Nel Terzo polo, dopo le Regionali, tensione tra Renzi e Calenda

Non è un periodo semplicissimo per i partiti all’opposizione. La sconfitta alle elezioni Regionali in Lazio e Lombardia, un doppio confronto che offriva loro la possibilità di riscattarsi dopo l’insuccesso alle Politiche di ottobre, deve essere completamente metabolizzata. Partiamo dal Partito democratico, in fase di transizione e con un segretario ancora da scegliere. Nelle ultime ore, hanno creato un po’ di caos le dichiarazioni di Stefano Bonaccini, presidente della Regione Emilia-Romagna in corsa per la segreteria: «Meloni non è una fascista, è una persona certamente capace», ha detto, a poche ore da un’intervista al “New York Times” di Enrico Letta, segretario uscente: Meloni è stata «migliore di quanto ci aspettassimo». Tanto è bastato per scatenare una polemica interna al partito. «Qualcosa non va.

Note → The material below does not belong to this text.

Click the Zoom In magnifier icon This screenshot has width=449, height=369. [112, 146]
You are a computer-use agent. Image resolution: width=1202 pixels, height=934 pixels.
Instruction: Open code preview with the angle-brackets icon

Come si fa a dire contemporaneamente che sono capaci (di cosa?) o che sono meglio di quanto ci aspettassimo? Davvero, mettiamoci d’accordo compagni e amici», ha replicato Andrea Orlando, commentando le parole di Bonaccini. «Le Regionali sono andate male, ma il partito unico con Calenda è sicuro», ha detto invece il leader di Italia viva, Matteo Renzi, cercando di smorzare il caso nato dalle indiscrezioni riportate dai quotidiani, che vorrebbero Renzi e Calenda in rottura, con il primo che starebbe cercando di frenare la nascita del partito unico, fortemente voluta dal secondo, che vorrebbe accelerare il processo di unione tra Azione e Iv, dopo il deludente risultato alle Regionali.